The approach isn't without benefits and can automate the construction
of a suite of C++ code for computing common geometric primitives.
But beyond those who were rather well-known such as above, we didn't
witness that much improvement. Where we thought we would gain more
was in lesser studied representations (lat-lon, polar coordinates)
where getting efficient symbolic expressions demands more computation.

The approach doesn't really pan out for predicates, due to the
branching (if statements, mostly signs of algebraic expressions)
which are usually not well handled by a CAS.
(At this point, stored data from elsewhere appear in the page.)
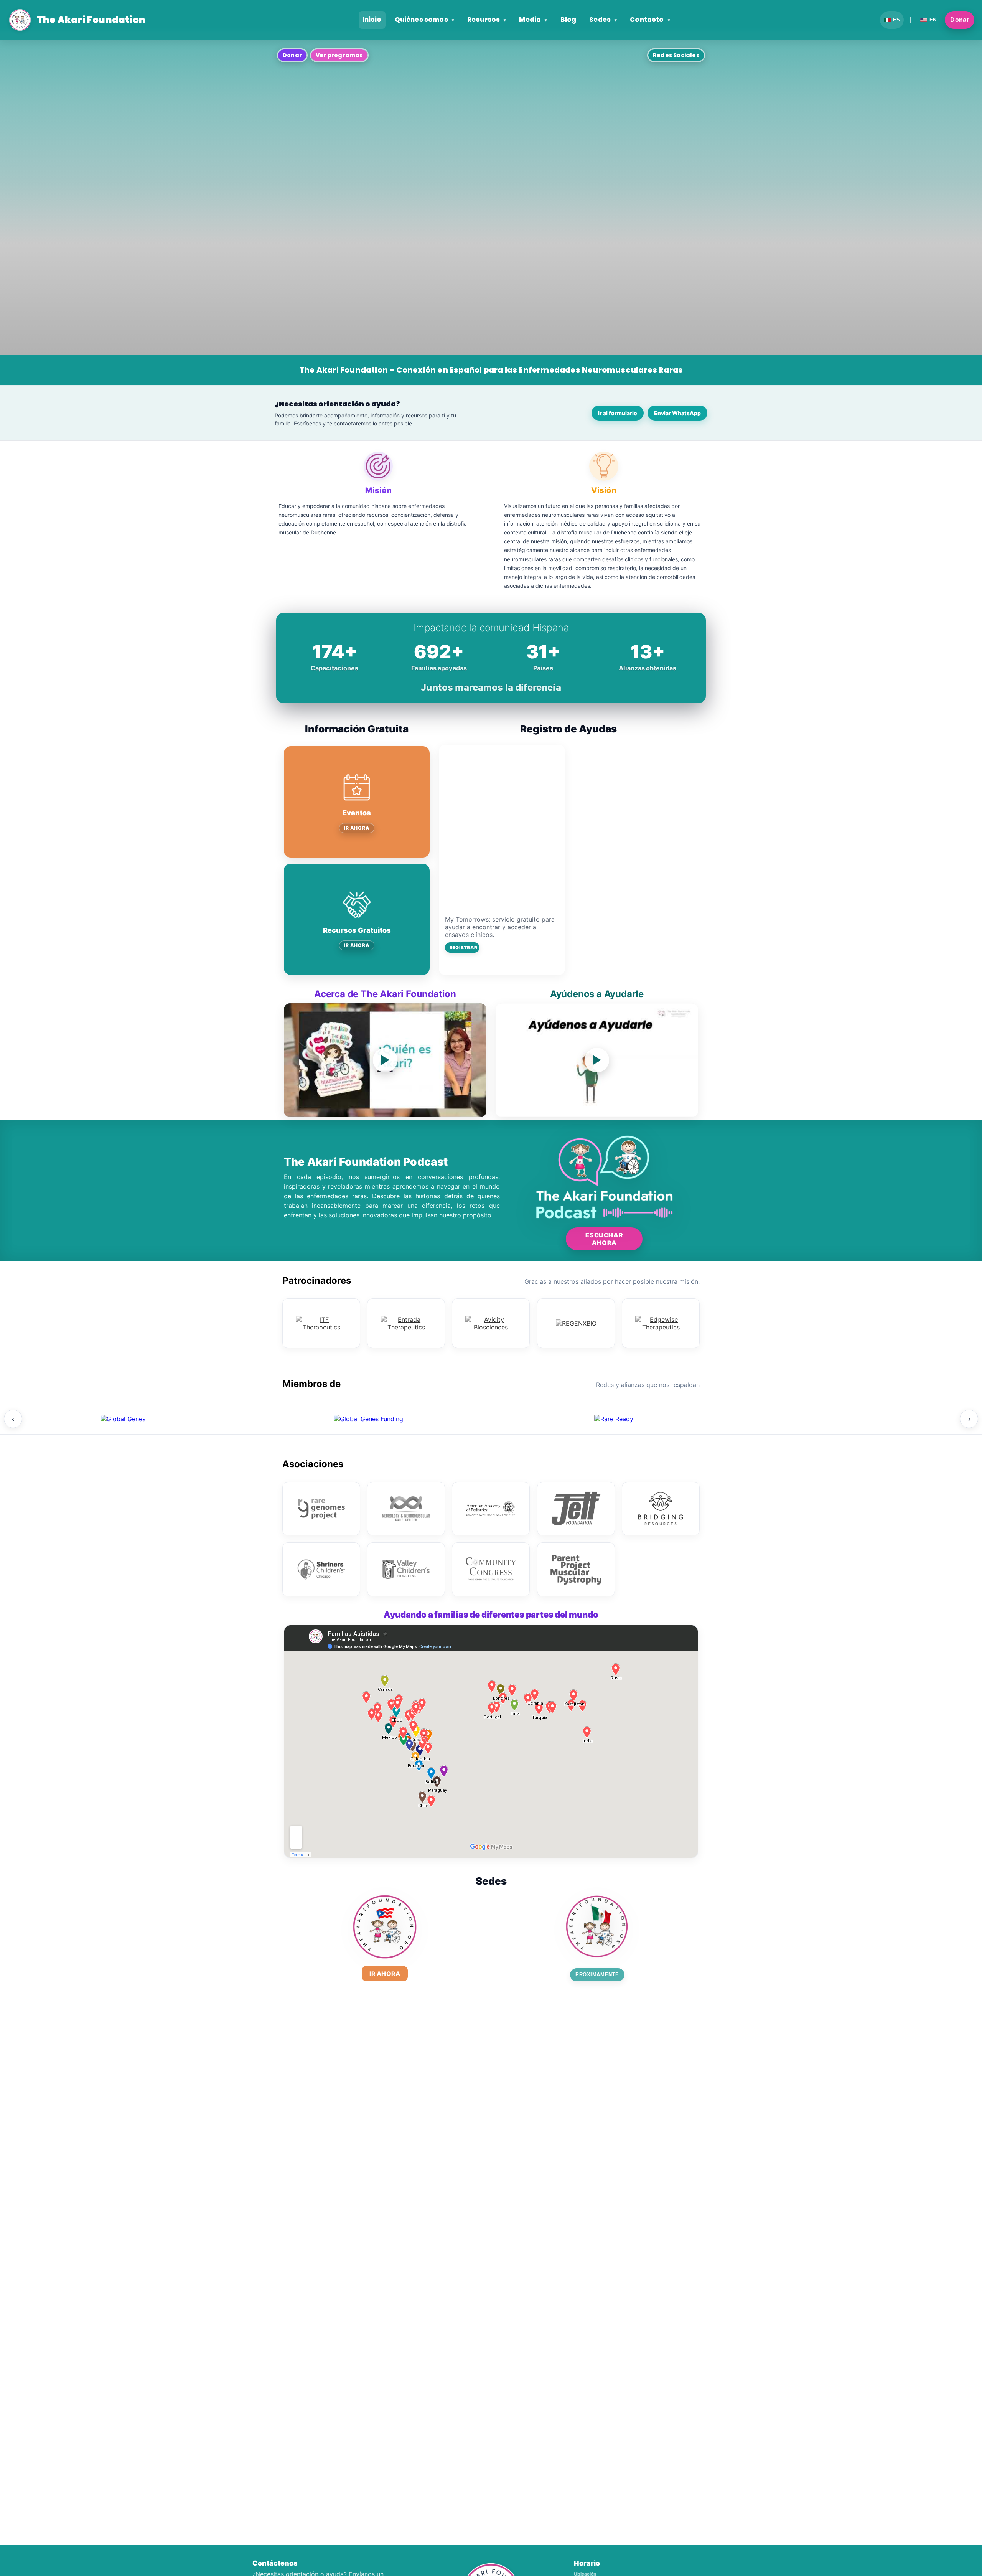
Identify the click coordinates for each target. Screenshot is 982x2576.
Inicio (372, 19)
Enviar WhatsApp (677, 413)
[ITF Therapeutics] (321, 1323)
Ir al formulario (617, 413)
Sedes (603, 19)
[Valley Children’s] (406, 1569)
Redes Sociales (676, 55)
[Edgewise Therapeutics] (661, 1323)
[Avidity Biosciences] (491, 1323)
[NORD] (859, 1419)
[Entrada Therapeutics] (406, 1323)
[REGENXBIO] (576, 1323)
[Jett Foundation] (576, 1509)
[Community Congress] (491, 1569)
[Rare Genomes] (321, 1509)
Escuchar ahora (604, 1239)
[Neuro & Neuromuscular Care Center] (406, 1509)
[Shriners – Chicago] (321, 1569)
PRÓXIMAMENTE (597, 1974)
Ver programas (339, 55)
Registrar (463, 947)
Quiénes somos (424, 19)
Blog (568, 19)
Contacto (650, 19)
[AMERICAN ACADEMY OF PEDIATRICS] (491, 1509)
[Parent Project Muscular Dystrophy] (576, 1569)
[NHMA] (123, 1419)
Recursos (486, 19)
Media (533, 19)
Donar (959, 19)
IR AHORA (357, 828)
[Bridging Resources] (661, 1509)
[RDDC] (613, 1419)
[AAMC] (368, 1419)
It worked up to a point, but after that, not much. The final code
(efficient) is also unreadable, but its correctness stems from the
correctness/simplicity of the original construction and of the CAS
expression manipulation. We could compute equivalent expressions and
reduce the number of primitive operations by some quantity. However,
there was also no guarantee that the generated expressions would be
numerically stable.

See Allen's thesis for details, and his conclusion for why this
system might be interesting and its limitations.
Maybe some specialized CAS engine for simplification tailored to the
application domain can help. I played around with Yacas, but with no

Hervé Brönnimann
[1] Allen Clement, "MGK: A geometric meta kernel", May 1, 2000,  
Princeton University, Dept of CS.  Available at
On Mar 28, 2008, at 3:04 AM, Noah Stein wrote:
> Fernando Cacciola wrote:
>> 5) There is a reason why CGAL doesn't provide a distance function  
>> at all
> but
>> only a squared_distance, and I agree with that reason: sqrt() kills
>> robustness and distances are usually used for comparisons, so you  
>> seldom
>> need that.
> This is one of the things I think proto can help with. I'm playing  
> around
> with a simple vector/point/matrix library just to get a feel for  
> it. proto
> should be able to transform expressions of the sort "length(a) >  
> length(b)"
> into "dot(a,a) > dot(b,b)". I think proper use of proto can lead to  
> high
> levels of expressivity combined with good optimization.